Depuis plusieurs semaines, toute la filière du commerce en Algérie vit au
rythme de l'avancée du projet de loi dédié à la concurrence. Son objectif ? Contenir
la spéculation.
La lutte contre ce phénomène
vient de s'accélérer, puisque l'avant-projet de loi sur la concurrence qui
élargira la liste des produits de large consommation qui sont soumis à des
marges bénéficiaires fixes est en cours. Le gouvernement se penchera très
prochainement en conseil des ministres sur ce texte censé recadrer la
concurrence dans un secteur ultra-dominé par la spéculation.

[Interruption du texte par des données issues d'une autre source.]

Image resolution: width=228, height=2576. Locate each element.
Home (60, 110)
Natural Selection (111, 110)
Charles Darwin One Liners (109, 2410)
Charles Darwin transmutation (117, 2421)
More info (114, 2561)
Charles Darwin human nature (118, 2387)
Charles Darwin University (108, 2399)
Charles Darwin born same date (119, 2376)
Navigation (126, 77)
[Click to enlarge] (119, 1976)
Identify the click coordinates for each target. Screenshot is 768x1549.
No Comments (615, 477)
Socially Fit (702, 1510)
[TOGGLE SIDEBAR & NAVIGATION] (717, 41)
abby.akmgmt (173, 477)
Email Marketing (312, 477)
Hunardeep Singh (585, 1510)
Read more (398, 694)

C'est ce qu'a
affirmé jeudi le ministre du Commerce, M. Hachemi Djaaboub, qui s'exprimait en
marge d'une visite qu'il a effectuée à Tissemsilt. Le ministre a indiqué que
cet avant-projet de loi, qui a été déjà présenté devant le conseil du
gouvernement, vise à «mettre un terme à l'avidité de certains qui exploitent
les occasions pour spéculer, tout en préservant la liberté des prix».

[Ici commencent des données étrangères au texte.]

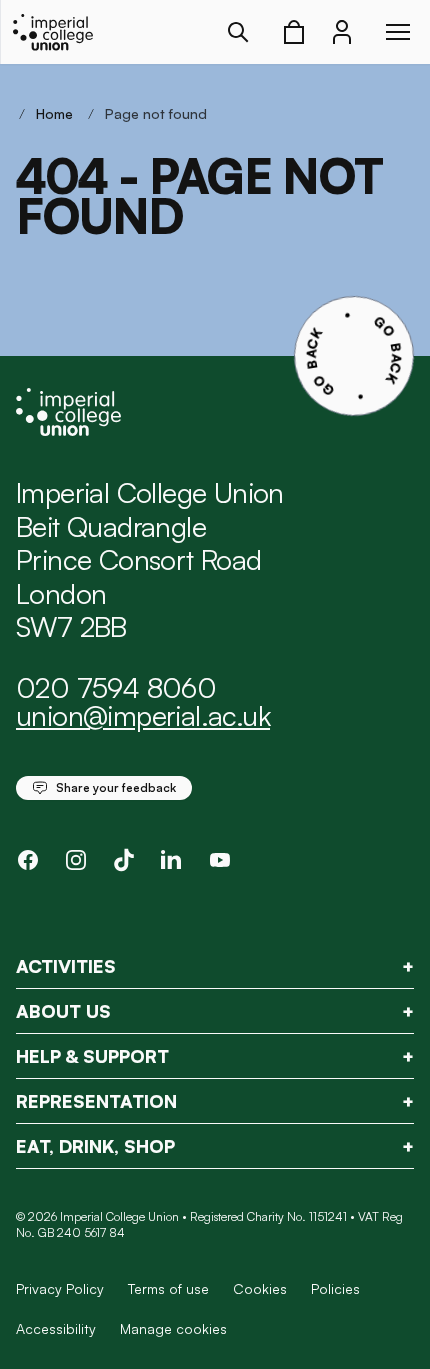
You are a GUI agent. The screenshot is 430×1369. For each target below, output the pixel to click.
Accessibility (56, 1328)
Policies (335, 1288)
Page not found (156, 113)
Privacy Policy (60, 1288)
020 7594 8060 (116, 687)
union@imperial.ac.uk (143, 715)
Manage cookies (173, 1329)
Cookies (260, 1288)
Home (54, 113)
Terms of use (168, 1288)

Le projet de loi modifiera,
amendera et complétera l'actuelle loi sur la concurrence. La nouvelle loi
étendra également la liste des produits subventionnés. Les marges bénéficiaires
sur certains produits sont déjà réglementées, comme les médicaments, les
carburants, le lait pasteurisé. En prévision du mois de Ramadhan, le ministre
qui s'appuie sur des données des directions des services agricoles (DSA),
prédit «une stabilisation des prix des produits alimentaires». «Le mois sacré
coïncidera cette année avec la récolte des légumes secs, les produits
maraîchers et les fruits. Les prix du pétrole, du café, du sucre et du lait ont
enregistré une stabilité sur le marché mondial», a-t-il observé. A cet effet,
le ministre a indiqué que le gouvernement a pris des mesures «concrètes» pour
garantir la suffisance du marché en viandes rouges et blanches et en lait.

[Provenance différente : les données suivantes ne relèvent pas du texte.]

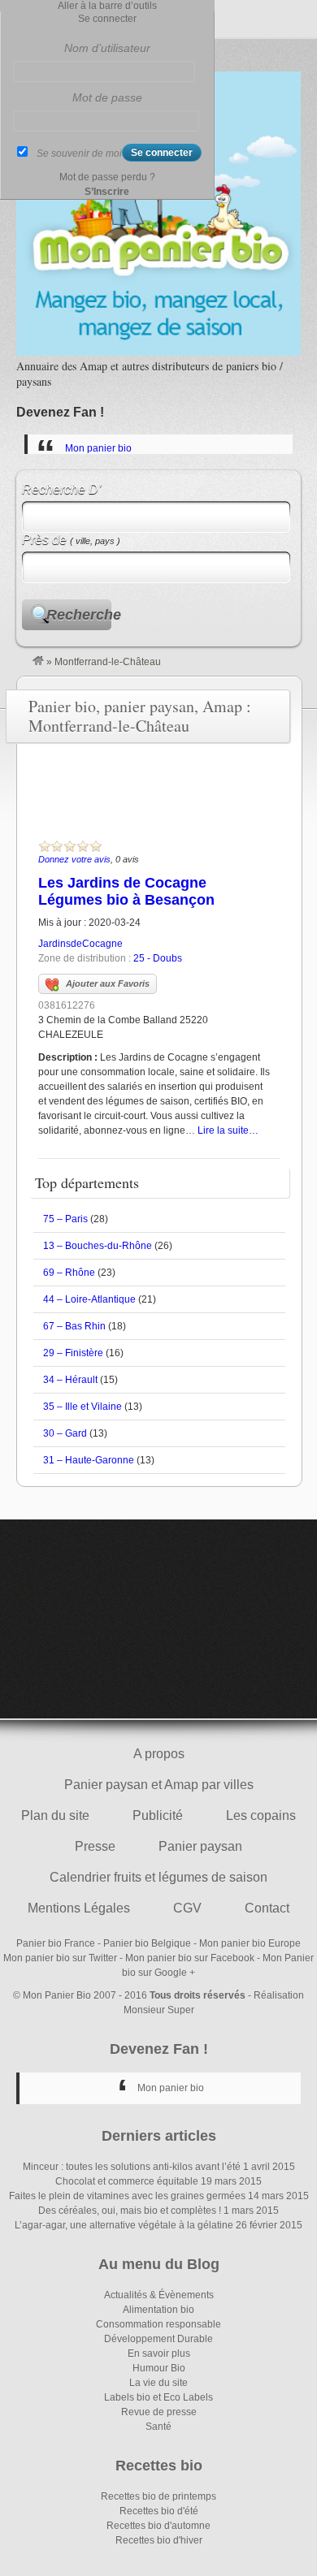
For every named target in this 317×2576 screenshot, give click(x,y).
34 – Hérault (70, 1379)
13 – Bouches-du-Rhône (97, 1245)
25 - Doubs (157, 958)
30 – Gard (65, 1433)
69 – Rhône (69, 1272)
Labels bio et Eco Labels (158, 2397)
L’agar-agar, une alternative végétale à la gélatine (124, 2225)
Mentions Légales (79, 1908)
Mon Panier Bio (57, 1995)
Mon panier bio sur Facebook (189, 1958)
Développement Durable (158, 2339)
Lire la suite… (228, 1130)
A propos (159, 1754)
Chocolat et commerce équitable (126, 2181)
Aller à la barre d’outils (107, 5)
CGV (187, 1908)
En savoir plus (159, 2353)
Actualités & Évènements (159, 2295)
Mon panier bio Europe (250, 1943)
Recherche (78, 615)
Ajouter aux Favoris (108, 983)
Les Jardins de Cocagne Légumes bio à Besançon (126, 891)
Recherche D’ (62, 489)
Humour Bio (158, 2368)
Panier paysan (200, 1846)
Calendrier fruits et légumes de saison (158, 1877)
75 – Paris (65, 1219)
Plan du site (55, 1815)
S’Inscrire (107, 191)
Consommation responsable (158, 2324)
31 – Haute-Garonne (88, 1460)
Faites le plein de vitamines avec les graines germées (127, 2196)
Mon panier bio (98, 448)
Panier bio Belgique (147, 1943)
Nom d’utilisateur (107, 47)
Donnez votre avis (74, 859)
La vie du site (158, 2382)
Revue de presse (159, 2412)
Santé (158, 2426)
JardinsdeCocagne (80, 943)
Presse (95, 1846)
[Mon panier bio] (38, 662)
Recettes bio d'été (158, 2511)
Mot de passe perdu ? (107, 177)
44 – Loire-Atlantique (89, 1299)
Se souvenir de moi (79, 153)
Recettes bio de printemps (158, 2496)
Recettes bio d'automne (158, 2525)
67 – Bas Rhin (74, 1326)
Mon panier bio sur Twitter (60, 1958)
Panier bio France (55, 1943)
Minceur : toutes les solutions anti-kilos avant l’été (132, 2166)
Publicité (157, 1815)
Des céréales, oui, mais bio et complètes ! (129, 2210)
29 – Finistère (73, 1353)
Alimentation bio (158, 2309)
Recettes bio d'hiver (158, 2540)
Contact (267, 1908)
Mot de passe (107, 97)
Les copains (261, 1815)
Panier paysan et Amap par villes (159, 1785)
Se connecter (107, 18)
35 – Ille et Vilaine (82, 1406)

L'Office algérien interprofessionnel des céréales (OAIC) a été instruit afin de
fournir des quantités «considérables» en légumes secs.
L'Algérie est à mi-chemin entre
la libéralisation du marché et les prix administrés. L'Etat subventionnera
quinze produits alimentaires de base et limitera leur prix pour tenter de
contrôler l'inflation galopante. Des prix plafonds seront fixés pour les légumes
secs, le sucre, le thé et le café, ainsi que pour d'autres produits d'épicerie
dont les prix se sont envolés ces derniers mois. Les lentilles ont atteint 140
dinars le kilo, tandis que le prix des sardines frôle les 300 dinars le kilo.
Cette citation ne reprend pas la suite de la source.